Well there was a barrack there where there were, they dried this ah, ah, ah, brick. They made brick and they dried them in a barrack and that means that the walls were open because the bricks needed air. So the only thing we had is a roof over, over our head and the ground was ah, dirt, dirt ground. And that's where we put down whatever we had because right from home already they told us to take a ah, well it wasn't a suitcase, we didn't have, I didn't own a suitcase, ah, take a sheet and, and, and tie in it uh, whatever, your belongings, whatever, and that's with what we came to Beregszasz.

What did you take?

Well, ah, I, I, I didn't much really ah, ah, I had an extra suit and my, my mostly, my worldly possession was my tefillin. Because I was just Bar Mitzvahed a year ago and I ah, I think that was my most possession, what I hate I lost.

Ah, let me step back for a second. You, you were twenty years old at this point?

At this point, I was 18.

In 1944?

`44.

And you took tefillin?

Oh yeah.

Phylacteries?

Oh yeah.

What did you parents take?

Oh, they took, they took again tallit and tefillin and, and we davened in the barrack there, in the barrack there we davened and I never seen such a davening, what happened in the ghetto. In the ghetto, what happened ah, we were crying and everybody was crying. There were more crying than davening and there were a few people that really, who wasn't that religious before and they came to daven and I remember the Rabbi said that the ladies, by us in the religious community, when they get married they cut their hair off. And they wear a sheitel, a wig. And there were not many, my mother had her hair cut off ah, when she got married but there were few and the Rabbi said everybody, everybody did and we davened there and what happened there, going and its, it was like on a funeral. It was like on a funeral when you went. That's the way this ghetto looked all together.

What did you think or what did you or your family think was going to happen?

Well, the only thing, the only thing we knew, they gonna take us and we will have to work in a factory or whatever and those who will work will get to eat and we'll ah, survive ah, the war and so forth. That was our knowledge.

Was your grandmother with you?

Nah, my grandmother yes, my grandmother was with me, my grandmother was with me and she was in that, in that ah, ah, barrack, barrack 3, Beregszasz and she had a lot of pain already. A lot, a lot of pain, she was crying during the night and ah, she keep, kept awake people. But nobody said anything. Nobody said. They know her, they know her and she didn't know what's happening. And if I, when... I helped her on the cattle car, in Beregszasz to Auschwitz.

Before you tell be about that, how long were you in Beregszasz?

In Beregszasz we were six weeks.

So you slept on the ground...

For six weeks.

Six weeks?

Six weeks. Six weeks. Six weeks. Now I was with the last transport. There were four transports from Beregszasz. Some were there three weeks, I was with the last. I was there six weeks.

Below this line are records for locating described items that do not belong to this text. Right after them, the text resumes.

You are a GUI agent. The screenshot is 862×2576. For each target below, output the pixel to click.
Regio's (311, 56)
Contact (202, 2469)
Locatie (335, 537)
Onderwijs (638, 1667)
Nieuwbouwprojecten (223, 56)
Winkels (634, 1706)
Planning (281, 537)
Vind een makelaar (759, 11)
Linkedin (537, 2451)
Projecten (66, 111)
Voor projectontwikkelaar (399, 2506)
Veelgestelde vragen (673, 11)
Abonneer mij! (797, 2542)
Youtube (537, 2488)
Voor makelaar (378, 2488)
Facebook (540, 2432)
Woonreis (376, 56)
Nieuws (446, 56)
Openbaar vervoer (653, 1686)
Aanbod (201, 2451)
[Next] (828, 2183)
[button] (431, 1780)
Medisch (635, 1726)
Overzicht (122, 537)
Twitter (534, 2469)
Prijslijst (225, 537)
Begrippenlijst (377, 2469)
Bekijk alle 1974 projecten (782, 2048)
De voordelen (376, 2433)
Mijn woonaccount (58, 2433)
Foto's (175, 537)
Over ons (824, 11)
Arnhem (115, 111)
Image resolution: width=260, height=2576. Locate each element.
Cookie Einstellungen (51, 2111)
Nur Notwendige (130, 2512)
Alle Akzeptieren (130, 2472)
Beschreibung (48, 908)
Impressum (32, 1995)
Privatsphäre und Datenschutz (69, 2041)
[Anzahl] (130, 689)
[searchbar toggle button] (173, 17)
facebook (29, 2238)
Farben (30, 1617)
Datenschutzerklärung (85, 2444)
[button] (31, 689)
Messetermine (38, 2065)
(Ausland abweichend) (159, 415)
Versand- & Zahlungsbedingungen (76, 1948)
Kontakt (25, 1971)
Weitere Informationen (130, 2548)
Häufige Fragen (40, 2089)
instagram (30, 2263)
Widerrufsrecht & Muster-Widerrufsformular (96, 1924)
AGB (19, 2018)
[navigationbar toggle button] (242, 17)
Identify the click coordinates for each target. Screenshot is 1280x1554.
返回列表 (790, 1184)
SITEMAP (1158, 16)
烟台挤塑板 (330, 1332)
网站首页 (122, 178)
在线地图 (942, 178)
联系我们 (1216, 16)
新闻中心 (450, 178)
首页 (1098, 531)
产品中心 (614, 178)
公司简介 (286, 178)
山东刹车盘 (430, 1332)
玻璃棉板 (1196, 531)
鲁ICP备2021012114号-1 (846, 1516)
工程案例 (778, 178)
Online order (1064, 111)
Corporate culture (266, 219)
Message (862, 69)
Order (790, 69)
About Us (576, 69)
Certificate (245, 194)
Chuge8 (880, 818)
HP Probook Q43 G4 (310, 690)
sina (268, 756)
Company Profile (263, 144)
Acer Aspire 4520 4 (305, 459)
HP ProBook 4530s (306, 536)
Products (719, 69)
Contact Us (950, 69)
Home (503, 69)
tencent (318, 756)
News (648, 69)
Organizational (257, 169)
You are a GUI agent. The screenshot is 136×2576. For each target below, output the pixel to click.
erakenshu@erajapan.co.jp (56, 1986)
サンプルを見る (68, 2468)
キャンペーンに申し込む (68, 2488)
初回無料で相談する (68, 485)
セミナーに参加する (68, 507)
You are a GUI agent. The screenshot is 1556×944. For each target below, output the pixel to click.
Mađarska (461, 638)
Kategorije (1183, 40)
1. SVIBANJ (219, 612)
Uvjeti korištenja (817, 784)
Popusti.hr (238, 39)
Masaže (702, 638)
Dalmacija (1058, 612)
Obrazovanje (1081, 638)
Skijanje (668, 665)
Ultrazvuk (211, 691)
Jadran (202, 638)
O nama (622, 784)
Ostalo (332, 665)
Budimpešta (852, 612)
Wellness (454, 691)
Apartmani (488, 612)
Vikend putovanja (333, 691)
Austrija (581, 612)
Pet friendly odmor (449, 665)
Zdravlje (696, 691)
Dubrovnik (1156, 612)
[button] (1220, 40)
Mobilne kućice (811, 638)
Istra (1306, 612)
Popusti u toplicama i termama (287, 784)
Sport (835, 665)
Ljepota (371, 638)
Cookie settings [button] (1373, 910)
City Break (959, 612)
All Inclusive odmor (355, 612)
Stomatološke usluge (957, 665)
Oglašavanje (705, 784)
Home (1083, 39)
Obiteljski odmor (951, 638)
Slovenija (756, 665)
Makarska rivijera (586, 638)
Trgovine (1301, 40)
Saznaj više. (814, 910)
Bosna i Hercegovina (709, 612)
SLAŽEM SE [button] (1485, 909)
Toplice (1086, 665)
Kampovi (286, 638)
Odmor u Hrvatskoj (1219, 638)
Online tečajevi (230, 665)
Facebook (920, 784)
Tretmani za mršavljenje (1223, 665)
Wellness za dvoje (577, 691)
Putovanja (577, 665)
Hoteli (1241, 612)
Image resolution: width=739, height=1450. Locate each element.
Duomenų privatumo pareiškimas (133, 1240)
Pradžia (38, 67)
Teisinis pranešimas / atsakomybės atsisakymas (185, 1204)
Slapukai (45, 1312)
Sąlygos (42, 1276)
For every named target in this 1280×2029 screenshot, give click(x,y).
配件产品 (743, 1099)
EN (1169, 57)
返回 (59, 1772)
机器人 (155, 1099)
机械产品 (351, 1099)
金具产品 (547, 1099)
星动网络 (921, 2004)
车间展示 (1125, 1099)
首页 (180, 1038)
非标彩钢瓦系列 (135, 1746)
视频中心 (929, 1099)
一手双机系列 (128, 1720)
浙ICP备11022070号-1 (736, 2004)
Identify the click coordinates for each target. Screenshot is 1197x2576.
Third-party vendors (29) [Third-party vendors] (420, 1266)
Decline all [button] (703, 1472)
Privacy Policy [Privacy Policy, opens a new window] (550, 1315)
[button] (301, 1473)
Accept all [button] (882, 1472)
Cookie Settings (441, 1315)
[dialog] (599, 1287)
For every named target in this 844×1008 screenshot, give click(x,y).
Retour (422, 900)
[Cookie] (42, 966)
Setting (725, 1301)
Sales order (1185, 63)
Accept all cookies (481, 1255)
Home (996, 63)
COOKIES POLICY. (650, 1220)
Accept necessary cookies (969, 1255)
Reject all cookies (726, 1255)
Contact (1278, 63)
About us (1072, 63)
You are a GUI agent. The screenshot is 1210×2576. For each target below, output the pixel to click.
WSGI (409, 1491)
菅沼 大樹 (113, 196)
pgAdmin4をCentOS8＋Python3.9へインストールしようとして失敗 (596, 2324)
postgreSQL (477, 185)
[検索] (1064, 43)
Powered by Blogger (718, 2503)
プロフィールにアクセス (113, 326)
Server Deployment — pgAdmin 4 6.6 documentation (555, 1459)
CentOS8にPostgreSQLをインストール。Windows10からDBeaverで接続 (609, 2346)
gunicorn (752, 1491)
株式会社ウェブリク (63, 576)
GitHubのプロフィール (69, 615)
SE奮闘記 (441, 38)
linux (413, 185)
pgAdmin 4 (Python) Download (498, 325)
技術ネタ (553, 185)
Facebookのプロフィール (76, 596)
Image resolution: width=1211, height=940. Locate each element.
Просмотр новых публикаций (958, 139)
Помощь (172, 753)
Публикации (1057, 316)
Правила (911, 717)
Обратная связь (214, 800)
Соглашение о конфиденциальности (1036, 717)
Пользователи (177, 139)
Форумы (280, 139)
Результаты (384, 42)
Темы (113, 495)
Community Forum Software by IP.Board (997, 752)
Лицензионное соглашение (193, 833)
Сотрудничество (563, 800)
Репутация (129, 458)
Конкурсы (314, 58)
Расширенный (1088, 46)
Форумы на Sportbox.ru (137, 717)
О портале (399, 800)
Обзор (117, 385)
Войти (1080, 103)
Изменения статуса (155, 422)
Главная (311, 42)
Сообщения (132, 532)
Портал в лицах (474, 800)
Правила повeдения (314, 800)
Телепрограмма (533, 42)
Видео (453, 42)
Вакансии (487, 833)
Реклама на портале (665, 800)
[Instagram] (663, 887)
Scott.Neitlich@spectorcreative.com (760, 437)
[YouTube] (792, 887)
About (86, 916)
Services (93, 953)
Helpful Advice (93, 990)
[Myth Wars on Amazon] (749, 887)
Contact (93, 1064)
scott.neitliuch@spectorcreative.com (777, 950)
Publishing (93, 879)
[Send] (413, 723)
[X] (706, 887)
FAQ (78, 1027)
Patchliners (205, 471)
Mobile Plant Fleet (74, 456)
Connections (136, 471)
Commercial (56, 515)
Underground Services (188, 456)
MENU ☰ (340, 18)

And what did you do for six weeks in Beregszasz?

For six weeks during the days there we didn't, there wasn't, now, I remember one day ah, we...they took us into Beregszasz to the Shul. And our job was to sort. They had already Jewish clothes there, everything. Our job was to sort the sizes. Men's suits in one bundle and this were from Jewish people and ah, shirts and everything had to be sorted according to sizes. And this is from the Jews from Beregszasz whom they took to the ghetto into Beregszasz.

This was daily work for you?

Well this didn't last but maybe two weeks. And after ah, after that some people went to the kitchen and ah, ah, but there wasn't much work done in the ghetto.

And you were still guarded by Hungarians?

By Hungarians, yes.

And the Germans, were they visible?

The Germans, the office was ran by Germans.